Passage given

`module` `hierarchicalforecast.evaluation`

`function` `mse`

mse(
    y: ndarray,
    y_hat: ndarray,
    weights: Optional[ndarray] = None,
    axis: Optional[int] = None
) → Union[float, ndarray]

Mean Squared Error Calculates Mean Squared Error between y and y_hat. MSE measures the relative prediction accuracy of a forecasting method by calculating the squared deviation of the prediction and the true value at a given time, and averages these devations over the length of the series.

\mathrm{MSE}(\mathbf{y}_{\tau}, \mathbf{\hat{y}}_{\tau}) = \frac{1}{H} \sum^{t+H}_{\tau=t+1} (y_{\tau} - \hat{y}_{\tau})^{2}

Args:

y (np.ndarray): numpy array, Actual values.
y_hat (np.ndarray): numpy array, Predicted values.
weights (Optional[np.ndarray], optional): numpy array, Specifies date stamps per serie to consider in loss. Default is None.
axis (Optional[int], optional): Axis along which to compute the metric. Default is None.

Returns:

Union[float, np.ndarray]: numpy array, (single value).

`function` `mqloss`

mqloss(
    y: ndarray,
    y_hat: ndarray,
    quantiles: ndarray,
    weights: Optional[ndarray] = None,
    axis: Optional[int] = None
) → Union[float, ndarray]

Multi-Quantile Loss Calculates the Multi-Quantile loss (MQL) between y and y_hat. MQL calculates the average multi-quantile Loss for a given set of quantiles, based on the absolute difference between predicted quantiles and observed values.

\mathrm{MQL}(\mathbf{y}_{\tau},[\mathbf{\hat{y}}^{(q_{1})}_{\tau}, ... ,\hat{y}^{(q_{n})}_{\tau}]) = \frac{1}{n} \sum_{q_{i}} \mathrm{QL}(\mathbf{y}_{\tau}, \mathbf{\hat{y}}^{(q_{i})}_{\tau})

The limit behavior of MQL allows to measure the accuracy of a full predictive distribution

\mathbf{\hat{F}}_{\tau}

with the continuous ranked probability score (CRPS). This can be achieved through a numerical integration technique, that discretizes the quantiles and treats the CRPS integral with a left Riemann approximation, averaging over uniformly distanced quantiles.

\mathrm{CRPS}(y_{\tau}, \mathbf{\hat{F}}_{\tau}) = \int^{1}_{0} \mathrm{QL}(y_{\tau}, \hat{y}^{(q)}_{\tau}) dq

Args:

y (np.ndarray): numpy array, Actual values.
y_hat (np.ndarray): numpy array, Predicted values.
quantiles (np.ndarray): numpy array. Quantiles between 0 and 1, to perform evaluation upon size (n_quantiles).
weights (Optional[np.ndarray], optional): numpy array, Specifies date stamps per serie to consider in loss. Default is None.
axis (Optional[int], optional): Axis along which to compute the metric. Default is None.

Returns:

Union[float, np.ndarray]: numpy array, (single value).

Instructions
(a) According to the hierarchicalforecast.evaluation documentation, with what score can the limit behavior of MQL measure the accuracy of a full predictive distribution?
(b) Carry the hierarchicalforecast.evaluation documentation on past its final line, in the same format.

Dataset excerpt
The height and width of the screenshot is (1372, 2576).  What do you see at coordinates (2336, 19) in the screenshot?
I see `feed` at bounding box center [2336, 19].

Exercise responses
(a) The continuous ranked probability score (CRPS).

(b)
References:

`function` `rel_mse`

rel_mse(y, y_hat, y_train, mask=None)

Relative Mean Squared Error Computes Relative mean squared error (RelMSE), as proposed by Hyndman & Koehler (2006) as an alternative to percentage errors, to avoid measure unstability.

\mathrm{RelMSE}(\mathbf{y}, \mathbf{\hat{y}}, \mathbf{\hat{y}}^{naive1}) = \frac{\mathrm{MSE}(\mathbf{y}, \mathbf{\hat{y}})}{\mathrm{MSE}(\mathbf{y}, \mathbf{\hat{y}}^{naive1})}

Args:

y (np.ndarray): numpy array, Actual values of size (n_series, horizon).
y_hat (np.ndarray): numpy array, Predicted values (n_series, horizon).
y_train (np.ndarray): numpy array, Training values.
mask (Optional[np.ndarray], optional): numpy array, Specifies date stamps per serie to consider in loss. Default is None.

Returns:

float: loss.

References:

Hyndman, R. J and Koehler, A. B. (2006). “Another look at measures of forecast accuracy”. International Journal of Forecasting, Volume 22, Issue 4.
[Kin G. Olivares, O. Nganba Meetei, Ruijun Ma, Rohan Reddy, Mengfei Cao, Lee Dicker. “Probabilistic Hierarchical Forecasting with Deep Poisson Mixtures”. Submitted to the International Journal Forecasting, Working paper available at arxiv.](https://arxiv.org/pdf/2110.13179.pdf)

`function` `msse`

msse(y, y_hat, y_train, mask=None)

Mean Squared Scaled Error Computes Mean squared scaled error (MSSE), as proposed by Hyndman & Koehler (2006) as an alternative to percentage errors, to avoid measure unstability.

\mathrm{MSSE}(\mathbf{y}, \mathbf{\hat{y}}, \mathbf{y}^{in-sample}) = \frac{\frac{1}{h} \sum^{t+h}_{\tau=t+1} (y_{\tau} - \hat{y}_{\tau})^2}{\frac{1}{t-1} \sum^{t}_{\tau=2} (y_{\tau} - y_{\tau-1})^2}

where

n

(

n=

n) is the size of the training data, and

h

is the forecasting horizon (

h=

horizon). Args:

y (np.ndarray): numpy array, Actual values of size (n_series, horizon).
y_hat (np.ndarray): numpy array, Predicted values (n_series, horizon).
y_train (np.ndarray): numpy array, Predicted values (n_series, n).
mask (Optional[np.ndarray], optional): numpy array, Specifies date stamps per serie to consider in loss. Default is None.

Returns:

float: loss.

References:

Hyndman, R. J and Koehler, A. B. (2006). “Another look at measures of forecast accuracy”. International Journal of Forecasting, Volume 22, Issue 4.

`function` `scaled_crps`

scaled_crps(y, y_hat, quantiles)

Scaled Continues Ranked Probability Score Calculates a scaled variation of the CRPS, as proposed by Rangapuram (2021), to measure the accuracy of predicted quantiles y_hat compared to the observation y. This metric averages percentual weighted absolute deviations as defined by the quantile losses.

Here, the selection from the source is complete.